Drugs and water led to death of Bobbi Kristina Brown - coroner
Drug intoxication and having her face immersed in water led to the death of Bobbi Kristina Brown last year, according to a coroner.
Fulton County Medical Examiner's office in Atlanta released a statement on the death of the 22-year-old daughter of singers Whitney Houston and Bobby Brown as officials prepare to release the full post-mortem report.
Brown was found face-down and unresponsive in a bath in her suburban Atlanta home on January 31 last year, and died in hospice care on July 26.
The office said it reviewed medical records, investigative files and other documents to determine how Brown died. Marijuana and alcohol were involved, along with medication used for sedation or to treat anxiety.
A judge on Thursday granted a request filed by media organisations to unseal the post-mortem report.
The statement from the medical examiner's office said: "The underlying cause of death is the condition which starts the downhill course of events leading to death and in this case is the immersion associated with drug intoxication."
Brown's death was similar to the way her mother died.
Houston's body was found face-down in a foot of water in her bath at the Beverly Hilton Hotel just before the 2012 Grammy Awards.
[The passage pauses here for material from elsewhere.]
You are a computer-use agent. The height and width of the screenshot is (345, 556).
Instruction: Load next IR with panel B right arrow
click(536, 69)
Authorities found prescription drugs in the suite and evidence of heart disease and cocaine in her body but determined her death was an accidental drowning.
Brown was found in the home she shared with Nick Gordon, an orphan three years older whom Houston had raised as her own. Brown referred to him as her husband.
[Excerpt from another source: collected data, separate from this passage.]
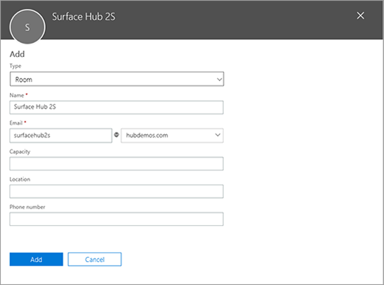Click the round S avatar icon

[x=27, y=27]
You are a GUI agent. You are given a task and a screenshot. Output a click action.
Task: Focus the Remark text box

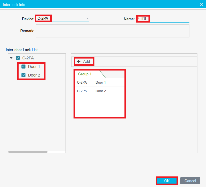tap(112, 31)
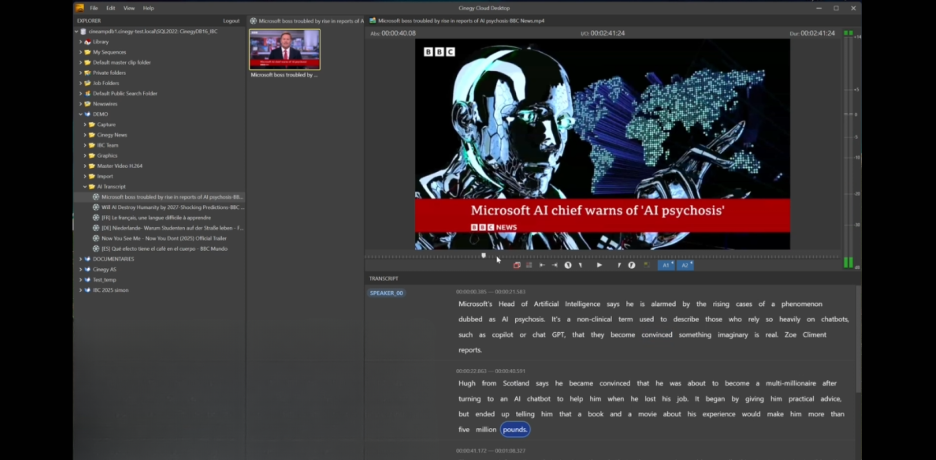
Task: Click the green-yellow icon left of A1
Action: (647, 265)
She grew up in the shadow of her famous parents. She appeared with them in 2005 on the TV reality show Being Bobby Brown and attended award shows with them.
Houston and Bobby Brown were married for 15 years before their relationship ended in 2007. Bobbi Kristina was their only child together.
The statement said: "Death was clearly not due to natural causes, but the medical examiner has not been able to determine whether death was due to intentional or accidental causes, and has therefore classified the manner of death as undetermined."